*Given instruction*
Retype the following lines without any changes.
━━━ Material provided ━━━
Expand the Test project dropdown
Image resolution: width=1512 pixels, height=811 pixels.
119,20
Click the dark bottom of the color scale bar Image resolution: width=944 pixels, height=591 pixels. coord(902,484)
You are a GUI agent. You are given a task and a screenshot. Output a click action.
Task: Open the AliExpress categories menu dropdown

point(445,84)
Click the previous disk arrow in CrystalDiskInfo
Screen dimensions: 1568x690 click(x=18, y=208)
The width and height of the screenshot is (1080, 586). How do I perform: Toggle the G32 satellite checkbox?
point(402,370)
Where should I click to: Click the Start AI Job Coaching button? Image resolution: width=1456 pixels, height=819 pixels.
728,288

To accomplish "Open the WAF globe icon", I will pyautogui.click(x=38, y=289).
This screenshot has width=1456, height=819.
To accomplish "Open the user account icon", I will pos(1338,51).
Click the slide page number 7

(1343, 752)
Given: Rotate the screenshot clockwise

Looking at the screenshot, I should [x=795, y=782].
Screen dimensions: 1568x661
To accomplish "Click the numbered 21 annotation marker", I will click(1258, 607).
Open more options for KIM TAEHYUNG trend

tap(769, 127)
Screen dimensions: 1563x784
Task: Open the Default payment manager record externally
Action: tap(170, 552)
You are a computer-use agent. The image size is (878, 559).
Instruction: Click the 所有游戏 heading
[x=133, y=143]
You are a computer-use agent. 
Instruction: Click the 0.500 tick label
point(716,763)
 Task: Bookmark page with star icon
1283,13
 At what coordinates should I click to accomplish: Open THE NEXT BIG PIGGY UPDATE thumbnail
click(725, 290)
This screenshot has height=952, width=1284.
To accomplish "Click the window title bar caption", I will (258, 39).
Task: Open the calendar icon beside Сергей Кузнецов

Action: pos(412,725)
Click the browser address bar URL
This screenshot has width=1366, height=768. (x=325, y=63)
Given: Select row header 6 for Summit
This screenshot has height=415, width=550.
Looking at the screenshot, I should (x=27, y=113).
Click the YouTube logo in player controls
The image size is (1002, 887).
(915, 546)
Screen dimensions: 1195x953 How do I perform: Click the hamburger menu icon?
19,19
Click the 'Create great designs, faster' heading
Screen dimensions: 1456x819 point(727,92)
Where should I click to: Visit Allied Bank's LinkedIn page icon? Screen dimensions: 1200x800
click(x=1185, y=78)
━━━
*Solution to this task*
Expand the Test project dropdown
Image resolution: width=1512 pixels, height=811 pixels.
119,20
Click the dark bottom of the color scale bar Image resolution: width=944 pixels, height=591 pixels. coord(902,484)
You are a GUI agent. You are given a task and a screenshot. Output a click action.
Task: Open the AliExpress categories menu dropdown

point(445,84)
Click the previous disk arrow in CrystalDiskInfo
Screen dimensions: 1568x690 click(x=18, y=208)
The width and height of the screenshot is (1080, 586). How do I perform: Toggle the G32 satellite checkbox?
point(402,370)
Where should I click to: Click the Start AI Job Coaching button? Image resolution: width=1456 pixels, height=819 pixels.
728,288

To accomplish "Open the WAF globe icon", I will pyautogui.click(x=38, y=289).
This screenshot has width=1456, height=819.
To accomplish "Open the user account icon", I will pos(1338,51).
Click the slide page number 7

(1343, 752)
Given: Rotate the screenshot clockwise

Looking at the screenshot, I should [x=795, y=782].
Screen dimensions: 1568x661
To accomplish "Click the numbered 21 annotation marker", I will click(1258, 607).
Open more options for KIM TAEHYUNG trend

tap(769, 127)
Screen dimensions: 1563x784
Task: Open the Default payment manager record externally
Action: tap(170, 552)
You are a computer-use agent. The image size is (878, 559).
Instruction: Click the 所有游戏 heading
[x=133, y=143]
You are a computer-use agent. 
Instruction: Click the 0.500 tick label
point(716,763)
 Task: Bookmark page with star icon
1283,13
 At what coordinates should I click to accomplish: Open THE NEXT BIG PIGGY UPDATE thumbnail
click(725, 290)
This screenshot has height=952, width=1284.
To accomplish "Click the window title bar caption", I will (258, 39).
Task: Open the calendar icon beside Сергей Кузнецов

Action: pos(412,725)
Click the browser address bar URL
This screenshot has width=1366, height=768. (x=325, y=63)
Given: Select row header 6 for Summit
This screenshot has height=415, width=550.
Looking at the screenshot, I should (x=27, y=113).
Click the YouTube logo in player controls
The image size is (1002, 887).
(915, 546)
Screen dimensions: 1195x953 How do I perform: Click the hamburger menu icon?
19,19
Click the 'Create great designs, faster' heading
Screen dimensions: 1456x819 point(727,92)
Where should I click to: Visit Allied Bank's LinkedIn page icon? Screen dimensions: 1200x800
click(x=1185, y=78)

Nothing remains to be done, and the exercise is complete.